Di Nardo M, van Leeuwen G, Loreti A, et al. A literature review of 2019 novel coronavirus (SARS-CoV2) infection in neonates and children [published online ahead of print, 2020 Jul 17]. Pediatr Res. 2020;10.1038/s41390-020-1065-5. doi:10.1038/s41390-020-1065-5

At the time of writing, there are already millions of documented infections worldwide by the novel coronavirus 2019 (2019-nCoV or severe acute respiratory syndrome coronavirus 2 (SARS-CoV2)), with hundreds of thousands of deaths. The great majority of fatal events have been recorded in adults older than 70 years; of them, a large proportion had comorbidities. Since data regarding the epidemiologic and clinical characteristics in neonates and children developing coronavirus disease 2019 (COVID-19) are scarce and originate mainly from one country (China), we reviewed all the current literature from 1 December 2019 to 7 May 2020 to provide useful information about SARS-CoV2 viral biology, epidemiology, diagnosis, clinical features, treatment, prevention, and hospital organization for clinicians dealing with this selected population. IMPACT: Children usually develop a mild form of COVID-19, rarely requiring high-intensity medical treatment in pediatric intensive care unit. Vertical transmission is unlikely, but not completely excluded. Children with confirmed or suspected COVID-19 must be isolated and healthcare workers should wear appropriate protective equipment. Some clinical features (higher incidence of fever, vomiting and diarrhea, and a longer incubation period) are more common in children than in adults, as well as some radiologic aspects (more patchy shadow opacities on CT scan images than ground-glass opacities).Supportive and symptomatic treatments (oxygen therapy and antibiotics for preventing/treating bacterial coinfections) are recommended in these patients.
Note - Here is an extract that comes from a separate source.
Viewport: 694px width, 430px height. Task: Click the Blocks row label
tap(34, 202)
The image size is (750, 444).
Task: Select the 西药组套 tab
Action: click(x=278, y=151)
Api O, Sen C, Debska M, et al. Clinical management of coronavirus disease 2019 (COVID-19) in pregnancy: recommendations of WAPM-World Association of Perinatal Medicine [published online ahead of print, 2020 Jul 21]. J Perinat Med. 2020;/j/jpme.ahead-of-print/jpm-2020-0265/jpm-2020-0265.xml. doi:10.1515/jpm-2020-0265

These guidelines follow the mission of the World Association of Perinatal Medicine, which brings together groups and individuals throughout the world with the goal of improving outcomes of maternal, fetal and neonatal (perinatal) patients. Guidelines for auditing, evaluation, and clinical care in perinatal medicine enable physicians diagnose, treat and follow-up of COVID-19-exposed pregnant women. These guidelines are based on quality evidence in the peer review literature as well as the experience of perinatal expert throughout the world. Physicians are advised to apply these guidelines to the local realities which they face. We plan to update these guidelines as new evidence become available.